-- Texte à lire --
────────────────
Il y a quelques années M. Bernard-Henri Lévy et quelques
thuriféraires du nouvel ordre « libéral » décrétèrent un nouveau
droit, le droit d’ingérence humanitaire et comme ces gens ne sont pas très
précis sur les termes, ils transformèrent ce droit en un devoir. M. Kouchner,
ministre de gauche et de droite mis en œuvre ce droit-/devoir d’ingérence en
diverses occasions et pas seulement en se faisant photographier portant sur le
dos un sac de riz. Tous ces militèrent ardemment pour l’intervention dans
l’ex-Yougoslavie, soutinrent les « bombardements humanitaires » sur
Belgrade et M. Kouchner finit comme gauleiter de l’OTAN au Kosovo. La plupart
se retrouvèrent pour appuyer la guerre américaine en Irak ou encore pour le
dynamitage du régime de Kadafi, ouvrant pour ce pays une période de chaos qui
dure encore. On pourrait détailler les exploits des partisans du droit/devoir
d’ingérence… Leur bilan suffit pour condamner
ces tristes pitres qui, pourtant, continuent de pontifier sur tous les écrans
de télévision.
────────────────
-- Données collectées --
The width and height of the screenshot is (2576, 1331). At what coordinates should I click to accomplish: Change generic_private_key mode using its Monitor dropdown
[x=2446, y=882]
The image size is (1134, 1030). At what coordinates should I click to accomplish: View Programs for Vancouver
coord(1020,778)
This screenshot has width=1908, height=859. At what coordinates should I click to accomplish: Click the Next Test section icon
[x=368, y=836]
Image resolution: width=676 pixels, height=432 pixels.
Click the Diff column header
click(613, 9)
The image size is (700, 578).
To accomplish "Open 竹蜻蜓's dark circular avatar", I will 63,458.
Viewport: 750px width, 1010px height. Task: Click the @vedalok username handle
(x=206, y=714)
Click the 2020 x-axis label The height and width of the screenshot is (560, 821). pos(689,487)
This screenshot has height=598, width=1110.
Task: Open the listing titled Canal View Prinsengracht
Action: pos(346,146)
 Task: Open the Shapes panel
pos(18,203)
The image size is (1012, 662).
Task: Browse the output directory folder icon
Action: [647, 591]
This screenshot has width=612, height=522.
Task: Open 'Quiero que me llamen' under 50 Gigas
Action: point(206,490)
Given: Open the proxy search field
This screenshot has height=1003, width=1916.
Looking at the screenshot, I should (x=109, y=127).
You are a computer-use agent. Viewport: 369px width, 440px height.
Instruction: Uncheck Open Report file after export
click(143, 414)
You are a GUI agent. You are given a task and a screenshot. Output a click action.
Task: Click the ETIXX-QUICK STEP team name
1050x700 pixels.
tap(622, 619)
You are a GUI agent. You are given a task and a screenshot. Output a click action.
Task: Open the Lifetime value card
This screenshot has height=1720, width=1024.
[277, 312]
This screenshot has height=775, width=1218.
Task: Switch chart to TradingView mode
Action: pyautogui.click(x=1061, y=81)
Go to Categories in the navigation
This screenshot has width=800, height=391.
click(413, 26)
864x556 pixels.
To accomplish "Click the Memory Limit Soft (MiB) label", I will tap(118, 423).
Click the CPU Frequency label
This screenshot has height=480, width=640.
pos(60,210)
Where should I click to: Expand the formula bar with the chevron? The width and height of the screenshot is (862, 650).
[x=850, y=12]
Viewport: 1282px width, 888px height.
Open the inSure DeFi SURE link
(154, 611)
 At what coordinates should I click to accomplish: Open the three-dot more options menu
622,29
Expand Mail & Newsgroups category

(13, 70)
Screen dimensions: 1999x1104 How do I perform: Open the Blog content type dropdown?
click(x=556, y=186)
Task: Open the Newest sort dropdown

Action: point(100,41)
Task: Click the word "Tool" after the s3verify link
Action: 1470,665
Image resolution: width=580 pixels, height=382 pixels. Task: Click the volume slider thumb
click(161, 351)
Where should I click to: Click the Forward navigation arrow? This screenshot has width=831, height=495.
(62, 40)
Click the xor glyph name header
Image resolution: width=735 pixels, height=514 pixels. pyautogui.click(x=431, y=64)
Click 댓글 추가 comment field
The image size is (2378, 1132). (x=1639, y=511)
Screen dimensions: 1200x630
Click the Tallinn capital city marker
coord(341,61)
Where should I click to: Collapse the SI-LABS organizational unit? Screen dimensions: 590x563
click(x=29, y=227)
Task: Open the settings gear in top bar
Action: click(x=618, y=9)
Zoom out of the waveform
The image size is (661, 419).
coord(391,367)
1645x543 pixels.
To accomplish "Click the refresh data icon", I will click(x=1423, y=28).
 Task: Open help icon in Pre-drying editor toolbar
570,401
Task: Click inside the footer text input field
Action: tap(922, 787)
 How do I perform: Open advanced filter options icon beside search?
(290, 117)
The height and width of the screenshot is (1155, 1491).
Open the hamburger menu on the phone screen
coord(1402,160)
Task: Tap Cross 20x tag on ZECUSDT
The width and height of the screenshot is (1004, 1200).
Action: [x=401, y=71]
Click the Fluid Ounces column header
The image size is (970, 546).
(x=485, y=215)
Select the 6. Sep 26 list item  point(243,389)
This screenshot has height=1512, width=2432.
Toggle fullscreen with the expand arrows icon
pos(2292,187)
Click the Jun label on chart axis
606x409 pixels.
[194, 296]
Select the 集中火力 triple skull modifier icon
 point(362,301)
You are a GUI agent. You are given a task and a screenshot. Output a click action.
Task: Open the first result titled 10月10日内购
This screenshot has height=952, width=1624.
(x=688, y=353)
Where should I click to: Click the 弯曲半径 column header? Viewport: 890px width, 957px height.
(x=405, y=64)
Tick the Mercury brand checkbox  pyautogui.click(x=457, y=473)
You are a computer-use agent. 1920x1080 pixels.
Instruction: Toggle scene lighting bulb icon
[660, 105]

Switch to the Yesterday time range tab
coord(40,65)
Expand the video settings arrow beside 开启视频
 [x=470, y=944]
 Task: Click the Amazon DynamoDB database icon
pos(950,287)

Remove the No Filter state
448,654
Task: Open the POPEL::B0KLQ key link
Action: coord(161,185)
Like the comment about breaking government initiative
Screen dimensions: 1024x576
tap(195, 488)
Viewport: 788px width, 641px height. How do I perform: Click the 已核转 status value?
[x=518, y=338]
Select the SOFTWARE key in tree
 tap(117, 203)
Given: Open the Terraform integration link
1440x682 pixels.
────────────────
-- Tâches à réaliser --
1. Indiquez si chacune des affirmations suivantes concorde avec le texte à lire, en répondant par oui ou par non et en citant les mots du texte qui tranchent : (a) M. Kouchner a fini comme gauleiter de l'OTAN au Kosovo ; (b) le dynamitage du régime de Kadafi a ouvert pour ce pays une période de stabilité ; (c) le droit d'ingérence a été transformé en un devoir.
2. Traduisez en anglais cette phrase du texte à lire : « Leur bilan suffit pour condamner ces tristes pitres qui, pourtant, continuent de pontifier sur tous les écrans de télévision. »

-- Corrigé --
1.
(a) Oui : « M. Kouchner finit comme gauleiter de l’OTAN au Kosovo ».
(b) Non : « ouvrant pour ce pays une période de chaos qui dure encore ».
(c) Oui : « ils transformèrent ce droit en un devoir ».

2. Their record is enough to condemn these sorry clowns who nevertheless keep pontificating on every television screen.